*** Begin section ***

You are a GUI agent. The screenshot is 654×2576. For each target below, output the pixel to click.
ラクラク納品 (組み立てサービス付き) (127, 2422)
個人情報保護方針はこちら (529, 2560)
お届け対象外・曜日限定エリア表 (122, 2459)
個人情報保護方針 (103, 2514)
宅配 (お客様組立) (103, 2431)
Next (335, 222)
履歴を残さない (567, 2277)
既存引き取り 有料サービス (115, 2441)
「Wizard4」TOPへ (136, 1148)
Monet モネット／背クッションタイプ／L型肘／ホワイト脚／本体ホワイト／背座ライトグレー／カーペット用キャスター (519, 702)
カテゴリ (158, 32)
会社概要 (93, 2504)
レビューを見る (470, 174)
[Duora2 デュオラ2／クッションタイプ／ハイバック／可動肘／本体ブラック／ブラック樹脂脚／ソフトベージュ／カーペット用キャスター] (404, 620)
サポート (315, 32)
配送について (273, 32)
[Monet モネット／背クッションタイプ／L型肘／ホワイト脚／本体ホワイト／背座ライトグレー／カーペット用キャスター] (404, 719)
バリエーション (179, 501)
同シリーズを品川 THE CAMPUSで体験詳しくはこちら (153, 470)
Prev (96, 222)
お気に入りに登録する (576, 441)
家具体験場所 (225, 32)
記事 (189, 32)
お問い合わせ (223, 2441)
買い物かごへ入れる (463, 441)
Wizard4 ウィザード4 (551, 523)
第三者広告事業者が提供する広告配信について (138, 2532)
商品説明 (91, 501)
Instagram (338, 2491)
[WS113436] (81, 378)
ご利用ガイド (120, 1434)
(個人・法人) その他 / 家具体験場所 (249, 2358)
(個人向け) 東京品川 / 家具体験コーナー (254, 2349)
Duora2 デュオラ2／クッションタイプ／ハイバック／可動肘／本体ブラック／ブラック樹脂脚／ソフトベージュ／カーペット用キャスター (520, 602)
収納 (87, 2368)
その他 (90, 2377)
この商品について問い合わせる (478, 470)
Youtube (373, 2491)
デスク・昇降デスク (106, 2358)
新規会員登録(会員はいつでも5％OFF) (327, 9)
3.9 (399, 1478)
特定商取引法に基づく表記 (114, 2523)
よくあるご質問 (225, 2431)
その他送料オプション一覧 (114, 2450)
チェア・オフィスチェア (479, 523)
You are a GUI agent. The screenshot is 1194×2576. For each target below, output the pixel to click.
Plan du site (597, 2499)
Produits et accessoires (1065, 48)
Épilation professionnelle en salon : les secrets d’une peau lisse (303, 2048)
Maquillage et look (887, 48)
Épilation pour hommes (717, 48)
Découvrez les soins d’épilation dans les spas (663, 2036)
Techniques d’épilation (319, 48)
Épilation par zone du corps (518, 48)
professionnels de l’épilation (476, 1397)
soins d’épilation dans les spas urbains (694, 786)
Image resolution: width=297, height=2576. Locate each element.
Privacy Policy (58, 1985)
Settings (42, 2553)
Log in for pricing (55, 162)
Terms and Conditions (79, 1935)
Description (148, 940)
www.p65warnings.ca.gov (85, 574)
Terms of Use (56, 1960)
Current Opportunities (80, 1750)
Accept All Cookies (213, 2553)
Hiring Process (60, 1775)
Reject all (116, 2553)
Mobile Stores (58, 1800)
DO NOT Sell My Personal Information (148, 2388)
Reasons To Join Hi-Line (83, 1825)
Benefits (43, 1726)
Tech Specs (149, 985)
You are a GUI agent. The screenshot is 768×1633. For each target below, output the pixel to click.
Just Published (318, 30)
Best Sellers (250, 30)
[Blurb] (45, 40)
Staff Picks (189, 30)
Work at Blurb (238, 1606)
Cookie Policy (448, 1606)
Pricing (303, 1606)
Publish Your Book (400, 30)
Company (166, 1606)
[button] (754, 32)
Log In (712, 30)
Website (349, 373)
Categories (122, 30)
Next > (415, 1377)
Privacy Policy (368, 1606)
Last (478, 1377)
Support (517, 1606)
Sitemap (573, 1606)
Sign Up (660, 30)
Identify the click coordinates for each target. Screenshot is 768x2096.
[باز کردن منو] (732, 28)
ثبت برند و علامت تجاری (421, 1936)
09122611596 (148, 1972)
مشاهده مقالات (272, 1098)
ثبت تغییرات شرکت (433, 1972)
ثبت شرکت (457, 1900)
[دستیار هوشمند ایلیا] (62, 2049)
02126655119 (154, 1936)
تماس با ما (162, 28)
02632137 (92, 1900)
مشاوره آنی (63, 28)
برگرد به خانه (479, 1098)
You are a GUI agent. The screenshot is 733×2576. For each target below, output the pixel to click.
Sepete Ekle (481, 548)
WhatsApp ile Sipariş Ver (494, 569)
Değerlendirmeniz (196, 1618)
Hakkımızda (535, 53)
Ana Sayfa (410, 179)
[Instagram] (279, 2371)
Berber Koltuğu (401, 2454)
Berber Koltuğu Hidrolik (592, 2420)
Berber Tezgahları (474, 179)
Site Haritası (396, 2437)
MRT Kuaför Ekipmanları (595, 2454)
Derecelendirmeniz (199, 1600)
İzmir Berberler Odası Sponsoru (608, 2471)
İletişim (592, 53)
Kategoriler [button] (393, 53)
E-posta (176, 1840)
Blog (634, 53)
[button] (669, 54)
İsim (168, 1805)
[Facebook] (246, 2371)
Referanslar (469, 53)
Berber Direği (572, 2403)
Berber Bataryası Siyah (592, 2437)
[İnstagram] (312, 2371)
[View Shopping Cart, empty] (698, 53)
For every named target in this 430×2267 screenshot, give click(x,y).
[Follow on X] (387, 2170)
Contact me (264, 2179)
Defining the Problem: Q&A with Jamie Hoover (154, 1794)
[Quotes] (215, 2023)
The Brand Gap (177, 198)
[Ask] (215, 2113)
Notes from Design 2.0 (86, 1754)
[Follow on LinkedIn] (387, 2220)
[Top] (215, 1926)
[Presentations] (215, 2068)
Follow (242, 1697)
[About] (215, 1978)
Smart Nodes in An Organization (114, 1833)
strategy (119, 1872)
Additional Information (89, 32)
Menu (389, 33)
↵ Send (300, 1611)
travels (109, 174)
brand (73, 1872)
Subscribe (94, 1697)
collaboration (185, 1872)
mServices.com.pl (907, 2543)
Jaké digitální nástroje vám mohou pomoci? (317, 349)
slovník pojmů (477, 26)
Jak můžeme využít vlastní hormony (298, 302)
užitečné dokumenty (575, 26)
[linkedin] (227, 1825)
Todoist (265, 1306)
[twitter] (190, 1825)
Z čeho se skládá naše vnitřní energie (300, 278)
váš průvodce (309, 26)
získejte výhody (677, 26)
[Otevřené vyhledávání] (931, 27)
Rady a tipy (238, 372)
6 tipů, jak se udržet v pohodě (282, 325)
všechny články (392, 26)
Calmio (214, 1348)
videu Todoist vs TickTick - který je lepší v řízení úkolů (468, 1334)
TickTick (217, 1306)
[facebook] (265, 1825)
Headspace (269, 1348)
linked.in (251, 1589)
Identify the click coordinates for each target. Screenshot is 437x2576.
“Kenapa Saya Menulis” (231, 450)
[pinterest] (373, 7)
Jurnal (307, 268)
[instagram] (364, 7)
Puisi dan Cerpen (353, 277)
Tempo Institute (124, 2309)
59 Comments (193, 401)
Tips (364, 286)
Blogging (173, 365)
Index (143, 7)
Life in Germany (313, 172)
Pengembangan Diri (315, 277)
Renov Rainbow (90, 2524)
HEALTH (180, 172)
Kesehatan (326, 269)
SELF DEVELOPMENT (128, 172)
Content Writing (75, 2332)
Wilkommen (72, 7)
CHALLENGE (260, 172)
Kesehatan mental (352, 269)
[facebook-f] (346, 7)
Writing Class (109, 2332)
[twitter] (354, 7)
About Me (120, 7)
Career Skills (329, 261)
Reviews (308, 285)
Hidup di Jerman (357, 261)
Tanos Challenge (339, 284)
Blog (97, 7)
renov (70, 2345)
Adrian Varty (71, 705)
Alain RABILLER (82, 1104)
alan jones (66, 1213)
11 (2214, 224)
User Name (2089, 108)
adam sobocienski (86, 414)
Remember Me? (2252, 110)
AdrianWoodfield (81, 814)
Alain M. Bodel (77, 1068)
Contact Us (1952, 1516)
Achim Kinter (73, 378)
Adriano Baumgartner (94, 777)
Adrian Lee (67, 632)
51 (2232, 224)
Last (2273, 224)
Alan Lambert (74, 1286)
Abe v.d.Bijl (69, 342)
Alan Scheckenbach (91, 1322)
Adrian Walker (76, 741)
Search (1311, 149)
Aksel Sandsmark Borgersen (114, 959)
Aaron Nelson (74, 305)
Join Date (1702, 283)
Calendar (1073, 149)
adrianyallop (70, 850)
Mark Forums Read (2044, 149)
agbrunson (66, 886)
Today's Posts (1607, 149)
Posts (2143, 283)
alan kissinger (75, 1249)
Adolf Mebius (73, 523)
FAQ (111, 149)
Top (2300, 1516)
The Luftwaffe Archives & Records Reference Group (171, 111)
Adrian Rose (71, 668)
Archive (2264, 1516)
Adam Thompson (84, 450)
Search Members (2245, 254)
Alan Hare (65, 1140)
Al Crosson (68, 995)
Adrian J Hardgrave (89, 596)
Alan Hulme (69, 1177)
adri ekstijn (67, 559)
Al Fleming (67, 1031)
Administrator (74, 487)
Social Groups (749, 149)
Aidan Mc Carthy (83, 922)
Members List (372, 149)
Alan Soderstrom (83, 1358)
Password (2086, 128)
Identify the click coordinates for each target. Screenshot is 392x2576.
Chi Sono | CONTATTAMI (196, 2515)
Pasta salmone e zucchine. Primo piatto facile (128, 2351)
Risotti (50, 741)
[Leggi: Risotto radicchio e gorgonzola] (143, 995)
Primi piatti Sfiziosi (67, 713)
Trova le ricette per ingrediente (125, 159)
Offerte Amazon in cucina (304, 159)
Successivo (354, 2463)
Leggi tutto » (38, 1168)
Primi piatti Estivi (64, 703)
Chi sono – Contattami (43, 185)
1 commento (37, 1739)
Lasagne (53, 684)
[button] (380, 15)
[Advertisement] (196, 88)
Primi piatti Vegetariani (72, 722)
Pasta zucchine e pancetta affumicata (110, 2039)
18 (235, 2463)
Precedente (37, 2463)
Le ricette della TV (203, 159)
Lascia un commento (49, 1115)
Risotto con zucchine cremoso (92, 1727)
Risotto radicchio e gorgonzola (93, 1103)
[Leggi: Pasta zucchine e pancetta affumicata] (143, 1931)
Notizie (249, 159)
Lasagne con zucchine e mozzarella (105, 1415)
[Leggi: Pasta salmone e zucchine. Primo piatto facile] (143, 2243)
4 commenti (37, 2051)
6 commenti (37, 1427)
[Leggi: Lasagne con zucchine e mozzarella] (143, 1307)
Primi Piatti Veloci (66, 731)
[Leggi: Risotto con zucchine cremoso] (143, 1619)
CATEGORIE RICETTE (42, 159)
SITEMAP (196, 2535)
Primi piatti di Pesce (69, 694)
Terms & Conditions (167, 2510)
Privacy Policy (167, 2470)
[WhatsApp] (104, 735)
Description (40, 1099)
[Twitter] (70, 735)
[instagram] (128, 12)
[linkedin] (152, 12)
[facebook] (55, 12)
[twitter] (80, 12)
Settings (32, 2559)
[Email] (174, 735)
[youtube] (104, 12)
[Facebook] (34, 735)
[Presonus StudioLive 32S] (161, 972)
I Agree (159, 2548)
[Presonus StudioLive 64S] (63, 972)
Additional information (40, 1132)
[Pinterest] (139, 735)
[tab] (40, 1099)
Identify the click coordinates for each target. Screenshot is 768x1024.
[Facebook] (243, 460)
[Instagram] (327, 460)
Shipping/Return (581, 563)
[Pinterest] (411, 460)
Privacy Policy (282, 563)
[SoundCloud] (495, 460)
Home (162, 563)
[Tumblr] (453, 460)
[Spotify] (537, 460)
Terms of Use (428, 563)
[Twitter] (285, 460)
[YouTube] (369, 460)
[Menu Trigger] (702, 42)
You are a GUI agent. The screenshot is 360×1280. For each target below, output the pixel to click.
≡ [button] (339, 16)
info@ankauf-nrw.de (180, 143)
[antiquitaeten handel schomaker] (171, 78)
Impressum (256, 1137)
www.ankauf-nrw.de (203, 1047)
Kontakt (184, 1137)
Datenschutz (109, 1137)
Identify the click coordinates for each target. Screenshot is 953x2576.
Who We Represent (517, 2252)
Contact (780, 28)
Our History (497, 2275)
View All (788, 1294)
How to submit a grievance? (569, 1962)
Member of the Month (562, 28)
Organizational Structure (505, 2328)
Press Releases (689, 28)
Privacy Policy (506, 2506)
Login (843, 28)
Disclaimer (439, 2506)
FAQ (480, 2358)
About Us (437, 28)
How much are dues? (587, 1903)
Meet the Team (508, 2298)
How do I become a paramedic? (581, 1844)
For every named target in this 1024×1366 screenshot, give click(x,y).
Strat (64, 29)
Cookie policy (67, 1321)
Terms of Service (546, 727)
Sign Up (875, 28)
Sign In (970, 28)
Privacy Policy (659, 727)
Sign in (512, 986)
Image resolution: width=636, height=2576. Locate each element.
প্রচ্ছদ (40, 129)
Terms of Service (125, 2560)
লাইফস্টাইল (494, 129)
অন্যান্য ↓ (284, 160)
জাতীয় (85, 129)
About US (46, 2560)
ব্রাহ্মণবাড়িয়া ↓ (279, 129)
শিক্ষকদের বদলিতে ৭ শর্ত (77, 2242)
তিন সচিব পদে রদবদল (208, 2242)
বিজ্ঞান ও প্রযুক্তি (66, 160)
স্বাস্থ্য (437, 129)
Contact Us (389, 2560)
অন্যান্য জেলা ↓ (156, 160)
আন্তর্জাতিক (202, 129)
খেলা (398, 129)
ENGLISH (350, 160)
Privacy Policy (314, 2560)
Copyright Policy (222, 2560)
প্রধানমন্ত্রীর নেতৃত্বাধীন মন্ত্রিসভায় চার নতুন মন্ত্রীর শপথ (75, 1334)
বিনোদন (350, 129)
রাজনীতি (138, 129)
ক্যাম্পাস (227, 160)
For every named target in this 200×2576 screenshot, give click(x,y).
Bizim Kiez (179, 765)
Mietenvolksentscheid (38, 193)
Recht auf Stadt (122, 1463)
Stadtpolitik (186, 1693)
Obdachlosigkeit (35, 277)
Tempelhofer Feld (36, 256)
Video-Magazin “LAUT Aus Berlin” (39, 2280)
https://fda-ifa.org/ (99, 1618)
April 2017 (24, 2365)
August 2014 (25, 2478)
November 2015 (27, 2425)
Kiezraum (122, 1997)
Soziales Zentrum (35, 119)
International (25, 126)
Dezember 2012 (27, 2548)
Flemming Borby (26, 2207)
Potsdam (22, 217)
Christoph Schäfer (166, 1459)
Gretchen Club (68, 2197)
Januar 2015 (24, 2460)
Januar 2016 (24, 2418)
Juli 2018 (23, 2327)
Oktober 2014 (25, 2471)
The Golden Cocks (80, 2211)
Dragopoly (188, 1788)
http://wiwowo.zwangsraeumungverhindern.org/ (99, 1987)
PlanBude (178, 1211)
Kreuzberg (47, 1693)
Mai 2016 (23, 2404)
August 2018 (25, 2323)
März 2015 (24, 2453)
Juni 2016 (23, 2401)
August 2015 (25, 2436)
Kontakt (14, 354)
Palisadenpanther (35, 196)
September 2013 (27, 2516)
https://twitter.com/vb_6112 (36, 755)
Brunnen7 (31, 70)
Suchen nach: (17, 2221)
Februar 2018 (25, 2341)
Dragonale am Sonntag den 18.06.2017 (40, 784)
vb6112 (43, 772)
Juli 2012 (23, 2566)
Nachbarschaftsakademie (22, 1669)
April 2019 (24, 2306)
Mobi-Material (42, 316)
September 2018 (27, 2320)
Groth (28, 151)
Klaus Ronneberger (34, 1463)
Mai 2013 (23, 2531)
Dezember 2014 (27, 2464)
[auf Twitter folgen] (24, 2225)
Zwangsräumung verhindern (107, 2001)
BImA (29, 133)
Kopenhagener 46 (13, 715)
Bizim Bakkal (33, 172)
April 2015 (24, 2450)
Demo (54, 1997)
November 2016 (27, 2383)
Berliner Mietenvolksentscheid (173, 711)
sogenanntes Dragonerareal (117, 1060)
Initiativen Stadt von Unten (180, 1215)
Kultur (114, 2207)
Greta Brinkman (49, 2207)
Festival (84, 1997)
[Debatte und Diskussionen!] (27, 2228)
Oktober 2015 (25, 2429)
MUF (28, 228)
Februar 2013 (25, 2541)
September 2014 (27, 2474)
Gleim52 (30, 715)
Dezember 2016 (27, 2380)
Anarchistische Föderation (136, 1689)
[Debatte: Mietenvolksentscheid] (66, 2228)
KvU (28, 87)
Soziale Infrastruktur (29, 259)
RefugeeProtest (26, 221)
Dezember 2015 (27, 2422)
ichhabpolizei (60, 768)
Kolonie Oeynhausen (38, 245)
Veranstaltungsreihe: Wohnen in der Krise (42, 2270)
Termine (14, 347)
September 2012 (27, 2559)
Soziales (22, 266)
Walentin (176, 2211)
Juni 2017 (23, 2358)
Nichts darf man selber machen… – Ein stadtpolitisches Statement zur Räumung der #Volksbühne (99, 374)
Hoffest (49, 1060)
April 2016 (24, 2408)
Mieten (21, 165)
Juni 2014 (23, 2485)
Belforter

*** End section ***

* YOUR GOAL *
For each line of the data that includes the word "StudioLive", return a copy of it.

* WRITTEN RESPONSE *
[Presonus StudioLive 32S] (161, 972)
[Presonus StudioLive 64S] (63, 972)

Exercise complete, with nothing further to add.